MATERIAL PROVIDED:

......

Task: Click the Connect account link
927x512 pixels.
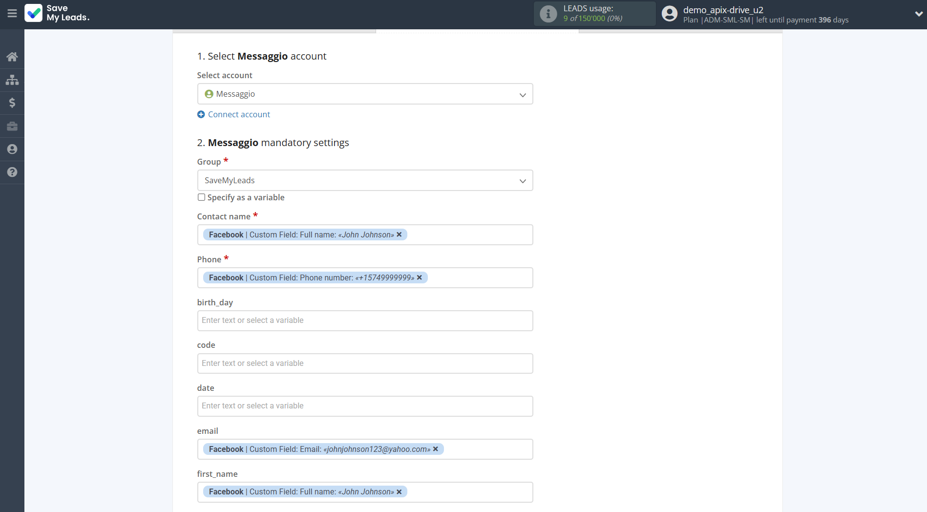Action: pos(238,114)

......

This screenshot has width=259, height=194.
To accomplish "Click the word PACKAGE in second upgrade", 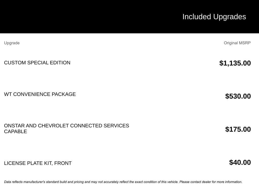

......

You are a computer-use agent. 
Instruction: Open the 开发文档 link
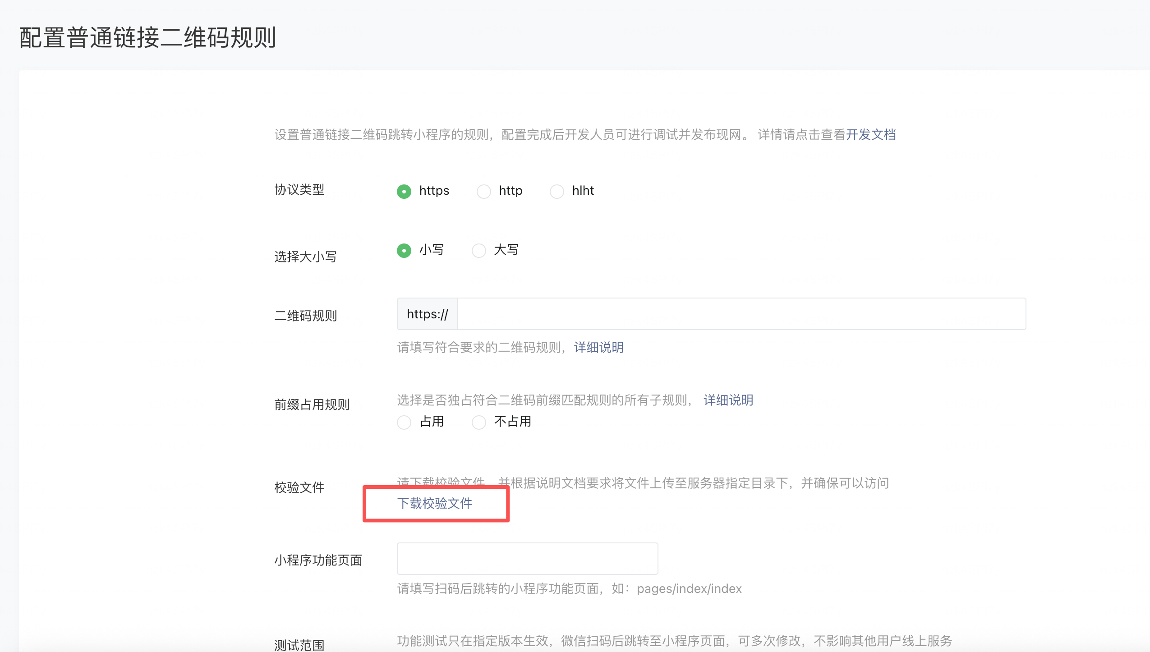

......

SET PROBLEM:
Convert everything from the row containing "Task: Click the Connect account link" down to the row containing "Action: pos(238,114)" into a Markdown table with the columns Row and Line, one numbered table row per line and no blank lines. Leave the pictures out of the table.

REPLY:
| Row | Line |
|---|---|
| 1 | Task: Click the Connect account link |
| 2 | 927x512 pixels. |
| 3 | Action: pos(238,114) |